Marco Borggreve Der Pianist Kristian Bezuidenhout.

Dem Münchener Kammerorchester gelingt mit Kristian Bezuidenhout ein Zeitporträt des Herzstücks aller Klassik

Programmzusammenstellungen wirken oft willkürlich. Hier aber gelang eines der intensivst-möglichen Konzerterlebnisse: In den neunzig Jahren zwischen Purcells „Fairy Queen“ (1692) und Haydns Klavierkonzert (Hob. XVIII:11) steckt das Herzstück aller Klassik, der Epochenwechsel zwischen Barock und Wiener Klassik. Und genau das wurde hier so fantastisch hörbar, dass man am Ende aufgeklärt erleuchtet und musikalisch bewegt war.

Carl Philipp Emanuel Bach: Schwelle zwischen barocker Galanterie und neuer Empfindsamkeit

Kernstück hierbei war Carl Philipp Emanuel Bachs Konzert für Klavier und Orchester C-Dur (Wq 20), in dem Passagen an den Vater Johann Sebastian anklingen lassen, andere, wie der Schlusssatz, in Freiheit und Frechheit noch über Mozart hinaus zu greifen scheinen. Am Hammerklavier saß der südafrikanische Wahlengländer Kristian Bezuidenhout. Er führte vor, wie diese Musik von 1746 an der Schwelle zwischen spätbarocker Galanterie und neuer Empfindsamkeit klingen muss: klar perlend, strenge Tempi, die sich aber in Soloteilen auch einmal romantisch freispielen dürfen. So geriet der langsame Mittelsatz zu einer Art Nocturne. Bezuidenhout zeigte in jeder Minute die Kunst von Virtuosität ohne Kälte, von Pracht ohne oberflächliche Opulenz. Dass Mozart sich als Kompositions-„Bub“ gegenüber seinem Übervater, diesem Bach-Sohn, bezeichnet hat, legte als Schlussstück etwas von Mozart nahe: hier die Zwischenaktmusiken aus „Thamos, König in Ägypten“, komponiert 1779. Und hier hörte und spürte man – nach „Don Giovanni“-Anklängen bereits Beethovens kommende Macht.

- [Bereitgestellte Daten]
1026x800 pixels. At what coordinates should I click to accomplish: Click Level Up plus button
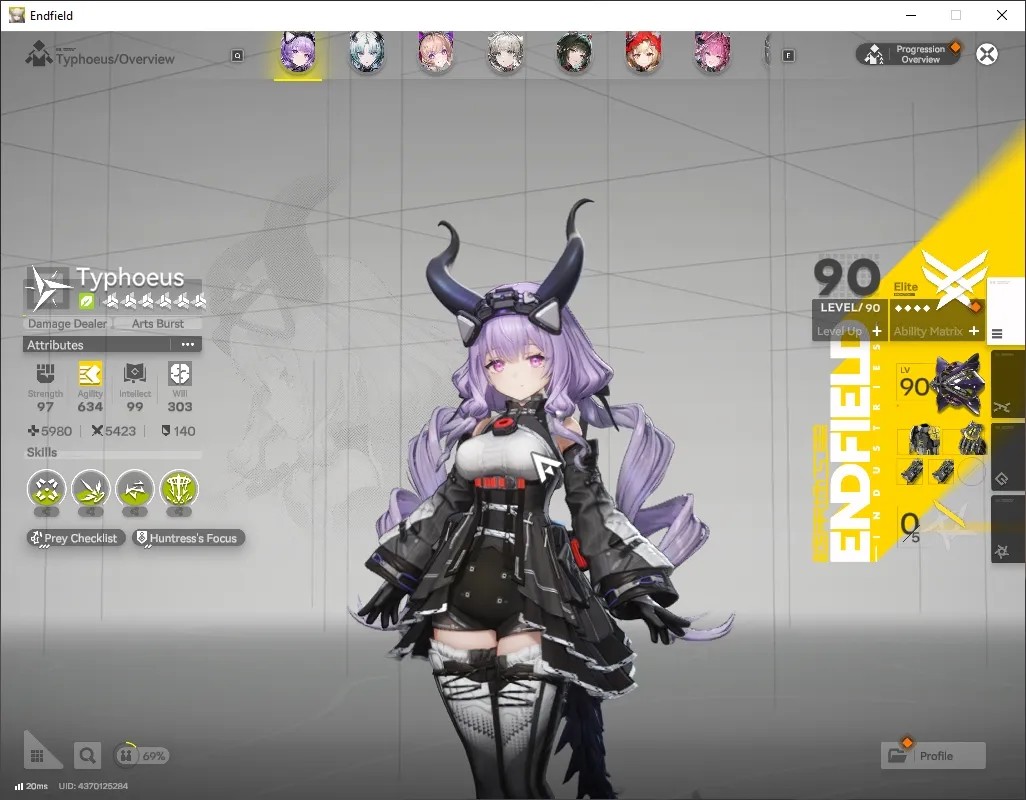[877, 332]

---

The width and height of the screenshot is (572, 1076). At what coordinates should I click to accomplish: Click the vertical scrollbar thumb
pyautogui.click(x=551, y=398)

- [Kurze Übung 1] Geben Sie den Absatz der Konzertkritik, der mit „Programmzusammenstellungen wirken oft willkürlich“ beginnt, in kürzerer Form wieder und behalten Sie dabei seine wesentlichen Angaben bei.
- [Kurze Übung 2] Führen Sie die Konzertkritik über das Münchener Kammerorchester und Kristian Bezuidenhout im Anschluss an ihren letzten Satz weiter.
Die Zeilen sind eigenständiges Material und haben mit der Konzertkritik nichts zu tun.

- [Schriftliche Antwort 1] Programmzusammenstellungen wirken oft willkürlich, dieses Konzert aber wurde zu einem äußerst intensiven Erlebnis. Zwischen Purcells „Fairy Queen“ (1692) und Haydns Klavierkonzert (Hob. XVIII:11) liegen neunzig Jahre und damit das Herzstück aller Klassik: der Epochenwechsel vom Barock zur Wiener Klassik. Dieser Wandel wurde so hörbar, dass man am Ende aufgeklärt und musikalisch bewegt war.

- [Schriftliche Antwort 2]
Purcells Feenfüße und Heumacher-Tänze

Der Brite Jonathan Cohen leitete das Konzert des Münchener Kammerorchester – anfangs vom Cembalo aus nur das Tempo vorgebend, wie bei der Suite aus „The Fairy Queen“ seines Landsmanns Henry Purcell. So war der Ausgangspunkt des Abends der barocke Kunst-Tanz: Pizzicato begleitet die Feenfüße, Heumacher tanzen zu Schellentrommeln und eine fast bluesige Kontrabass-Einstimmung gibt der Chinamode der Zeit den Takt vor („Dance for a Chinese man and woman“).
Anfangs wirkte der Klang im vollem Prinzregententheater etwas trocken, als ob man dem historisch spielenden Kammerorchester Vibrato hätte erlauben müssen. Dieser Eindruck verflüchtigte sich aber bei Joseph Haydns Konzert für Klavier und Orchester D-Dur. Hier – in der Wiener Klassik – spielte Cohen auch dynamische Raffinessen aus, die er Purcell und einem Stück von William Boyce (1711–79) verweigert hatte. Aber genau so spannte der Abend einen musikalischen Bogen, machte Übergänge und Epochen-Brüche hörbar. Nichts wurde gegeneinander ausgespielt, alles zur Entfaltung gebracht: anderthalb musikalische Lehrstunden bei höchstem, erhebendem Genuss.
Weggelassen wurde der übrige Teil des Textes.